Now, Sir, highly as I venerate and admire your character, if I had thought that
in this instance, you had erred so far as to have for one moment consented to “fellowship
with the unfruitful works of darkness,”—that you, “knowing the judgment of
God, that they which commit such things are worthy of death,” had even for a moment
permitted yourself to “have pleasure in them that do them,”—I should have
said so without shrinking, and with as little apprehension of doing wrong as of incurring your
resentment. “Rebuke a wise man, and he will love thee,” says the Scripture; and I
believe it says no
more than the truth.
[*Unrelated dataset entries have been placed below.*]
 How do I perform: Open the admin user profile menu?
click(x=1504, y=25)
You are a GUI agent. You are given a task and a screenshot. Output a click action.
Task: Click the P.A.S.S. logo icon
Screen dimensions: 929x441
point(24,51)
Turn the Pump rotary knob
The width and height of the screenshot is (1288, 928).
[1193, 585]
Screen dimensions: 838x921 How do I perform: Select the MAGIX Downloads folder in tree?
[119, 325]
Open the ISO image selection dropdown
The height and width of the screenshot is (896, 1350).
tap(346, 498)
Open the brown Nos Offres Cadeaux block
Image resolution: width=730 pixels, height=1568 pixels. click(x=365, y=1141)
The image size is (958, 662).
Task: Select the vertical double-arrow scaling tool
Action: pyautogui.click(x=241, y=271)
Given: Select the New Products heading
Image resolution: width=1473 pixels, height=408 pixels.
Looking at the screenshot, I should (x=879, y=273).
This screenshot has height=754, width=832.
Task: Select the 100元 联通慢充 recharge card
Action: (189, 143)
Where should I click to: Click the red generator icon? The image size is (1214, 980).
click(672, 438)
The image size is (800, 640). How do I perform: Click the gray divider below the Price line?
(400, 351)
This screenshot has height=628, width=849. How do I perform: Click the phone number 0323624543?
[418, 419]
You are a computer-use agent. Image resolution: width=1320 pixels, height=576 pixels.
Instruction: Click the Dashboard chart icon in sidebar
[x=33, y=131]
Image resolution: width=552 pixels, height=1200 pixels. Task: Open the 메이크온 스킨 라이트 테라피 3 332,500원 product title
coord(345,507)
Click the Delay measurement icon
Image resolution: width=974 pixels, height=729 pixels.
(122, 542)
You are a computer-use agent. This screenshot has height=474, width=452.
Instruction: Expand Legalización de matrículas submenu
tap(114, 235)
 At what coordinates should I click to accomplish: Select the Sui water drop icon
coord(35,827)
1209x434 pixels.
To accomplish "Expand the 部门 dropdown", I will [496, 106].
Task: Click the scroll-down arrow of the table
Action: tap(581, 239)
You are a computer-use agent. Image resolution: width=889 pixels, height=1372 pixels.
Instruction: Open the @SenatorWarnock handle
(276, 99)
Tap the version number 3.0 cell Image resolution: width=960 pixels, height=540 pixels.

But I am as fully convinced as I
am of my own existence, that not a breath of the scandal created by this performance can justly
light on you; that the only error you have committed, is that of embarking rather too hastily
in an adventure, the nature of which you did not understand; that your recent contribution to
the Magazine was bestowed without the slightest previous surmise on your part of the company
into which it was to be introduced; and that nobody can feel more indignant than yourself at so
perfidious an attempt to dignify the profane by raising them to your level, or to degrade you
by depression to theirs. How you will demonstrate the sentiments you entertain on this subject,
must be determined by you but must, also excite the anxious interest of every friend of virtue
and of
Dr M’Crie. It belongs not to me to teach
you your duty; nor can my authority be wanted to impress you with the conviction that
“the companion of fools shall be destroyed.” I forbear to adorn my pages by
bringing again before your own and the public eye, those memorable passages of your late
Review of
the
“
Tales of my Landlord,” in which
you have so powerfully reprobated and chastised profanity not half so gross and odious as this.
These passages are fresh in public recollection; and long may they continue so. But I will
remind you of, what no wise man should overlook,—what the tongue of an enemy has said of
yourself. A
certain critic lately endeavoured
to palliate the profanity of which you accused the
novelist
to whom I have already alluded; and, as the most effectual palliation he could plead, he
ventured to insinuate that you yourself could tolerate on an occasion, a humorous though
irreverent use of Scriptural language; and he asserted in particular, that you had actually
transferred to your own pages, with expressions of approbation, “a ludicrous parody
made by an ignorant parish clerk on certain words of a psalm too sacred to be here
quoted.” (
Quarterly Review, NO.
xxxii. p. 475.). Nothing can be more groundless or more easily disproved than this particular
charge. The more general insinuation is equally unfounded; but of course it cannot be so easy
to refute it. I am confident, how-
ever, that the conduct you will pursue on
the present occasion, will be such “that they may be ashamed that falsely accuse your
conversation;” and that you will not give the teachers of profanity a pretence for
pointing to you as their associate, by extending your countenance to a work, which it would be
injurious to you to suppose you did not now contemplate with unfeigned disgust.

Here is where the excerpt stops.